Cassado
Atualizado em: 27/01/2017 - 1:15 pm

Justiça cassa vereadora por compra de votos em Fortaleza. Foto: CMFor

A Justiça Eleitoral do Ceará cassou o diploma da vereadora de Fortaleza Lucimar Vieira Martins, conhecida como Bá, do PTC. A parlamentar é acusada de “compra de votos” na eleição de 2016. A decisão foi tomada na quinta-feira (26) pelo juiz José Ricardo Patrocínio, da 118ª Zona Eleitoral.

A decisão da justiça segue denúncia do Ministério Público do Ceará (MP-CE), que apontou existência de um “balcão de prestação de favores e dádivas” no comitê eleitoral da vereadora que disputou a reeleição.

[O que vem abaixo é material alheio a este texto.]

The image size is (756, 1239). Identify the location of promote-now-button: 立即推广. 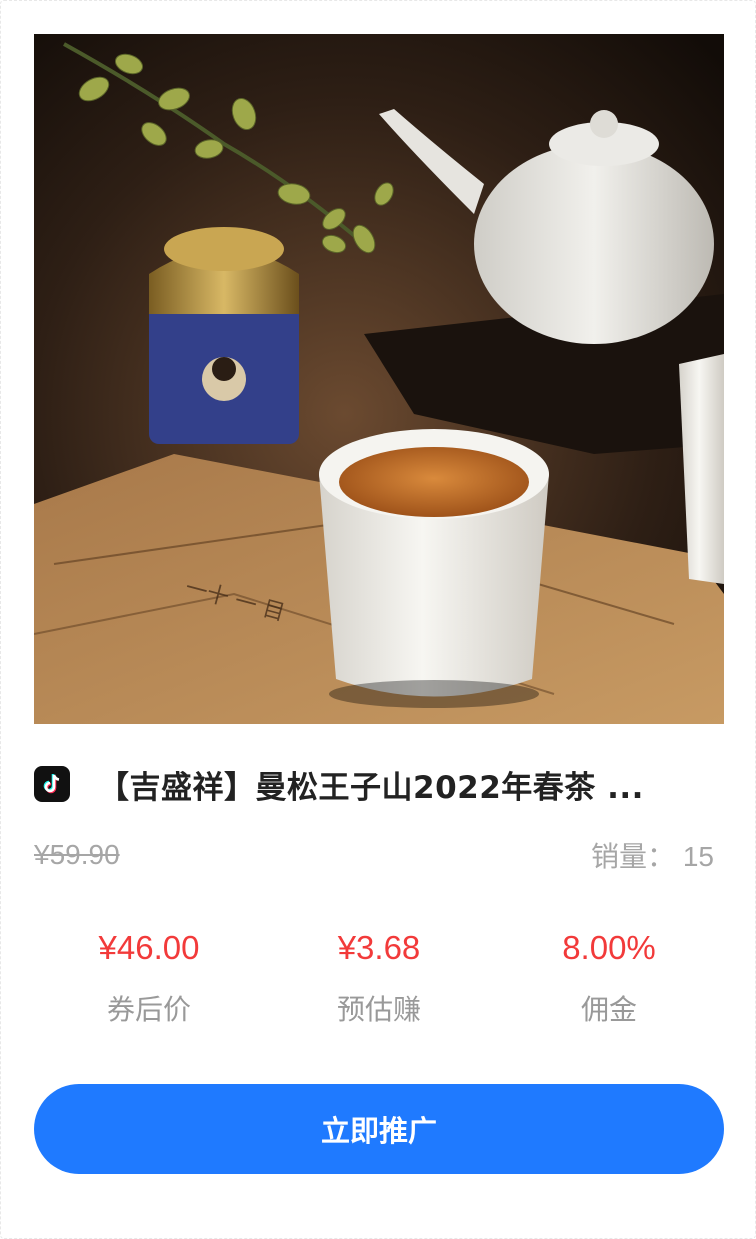
(379, 1129).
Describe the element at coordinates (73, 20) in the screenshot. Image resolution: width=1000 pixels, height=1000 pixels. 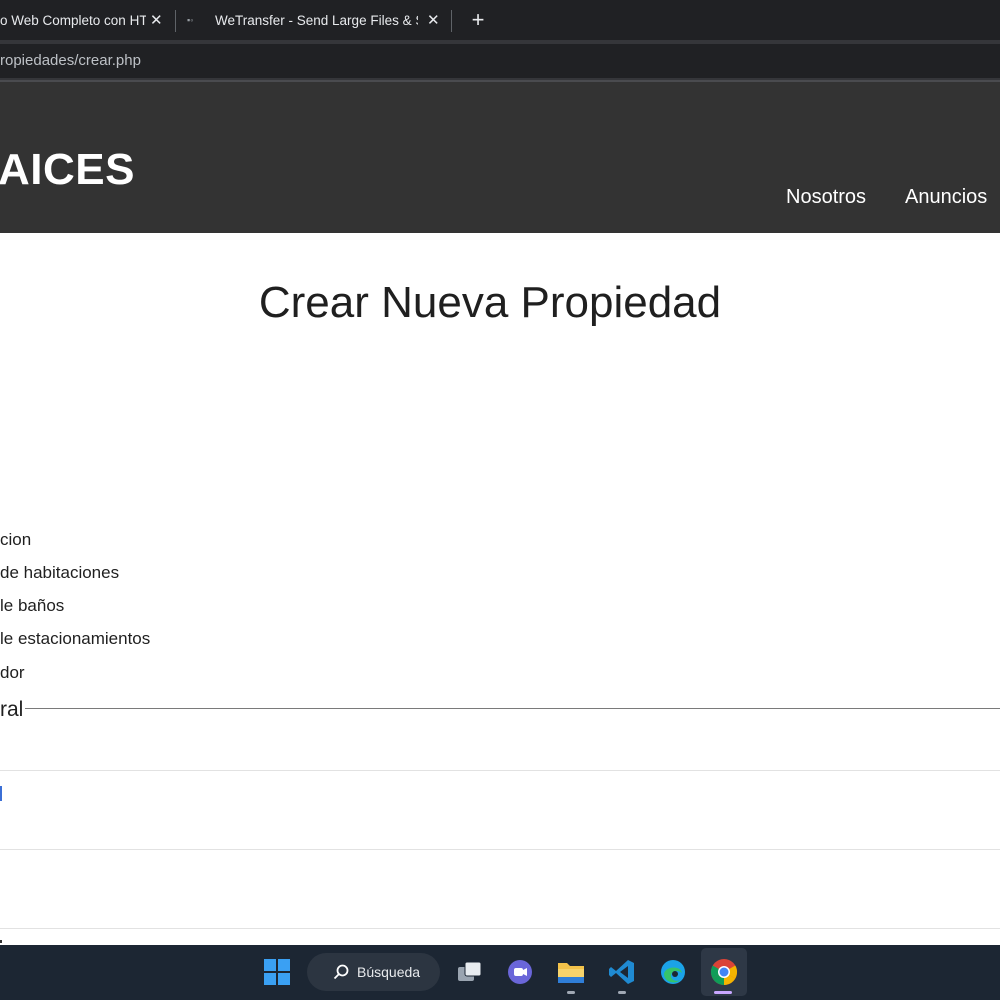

De acordo com o magistrado, “não há dúvida” de que a campanha da candidata teria distribuído benefícios dos mais diversos, desde o pagamento de contas de água e energia até “favores e marcação de consultas” para óculos.

Favores
Segundo a justiça, a decisão teve por base, ainda, um mandado de busca e apreensão que foi cumprido no comitê da candidata, onde foram apreendidas “inúmeras faturas de contas em nome de diversos eleitores” e cópias de documentos, “inclusive com nomes e números de títulos de eleitor, zonas e seções eleitorais”. Segundo o juiz, listas tinham até o quantitativo de votos conquistados por cada “favor”. Durante a investigação, houve  apreensão dos documentos após uma líder comunitária denunciar, através de gravação de áudio, uma suposta reunião onde seria distribuída quantia de R$ 100 para eleitores no comitê da candidata.

Provas
A decisão destaca a tentativa de destruição de provas materiais dos crimes. Segundo o juiz, no momento da apreensão, integrantes do comitê da vereadora “atiraram documentos sobre o muro em direção a terreno vizinho”, tentando eliminar evidências contra a vereadora. “Notório que essa prática, tanto de compra de votos, como de ocultação de provas, beneficiava diretamente a candidata, não sendo absolutamente crível que a representada não tivesse conhecimento de todos esses fatos que resultaram na consumação ou prática do ilícito eleitoral no ambiente de seu próprio comitê”, diz o juiz.

Multa
Além da cassação do diploma, a Justiça determinou o pagamento de R$ 20 mil reais.

Defesa
A decisão é em 1ª instância e a vereadora ainda pode recorrer ao pleno Tribunal Regional Eleitoral (TRE-CE). A vereadora não se manifestou até a publicação deste post. No processo, a defesa da parlamentar diz que Bá “repudiou a associação de seu nome com qualquer conduta ilícita, deixando registrado desde já a ausência de ciência sua sobre o material identificado no comitê, bem como a responsabilidade pelos mesmos”. Diz ainda ser “inexistente, na espécie, qualquer comprovação ou liame de conexão entre as condutas narradas e a pessoa da defendente”.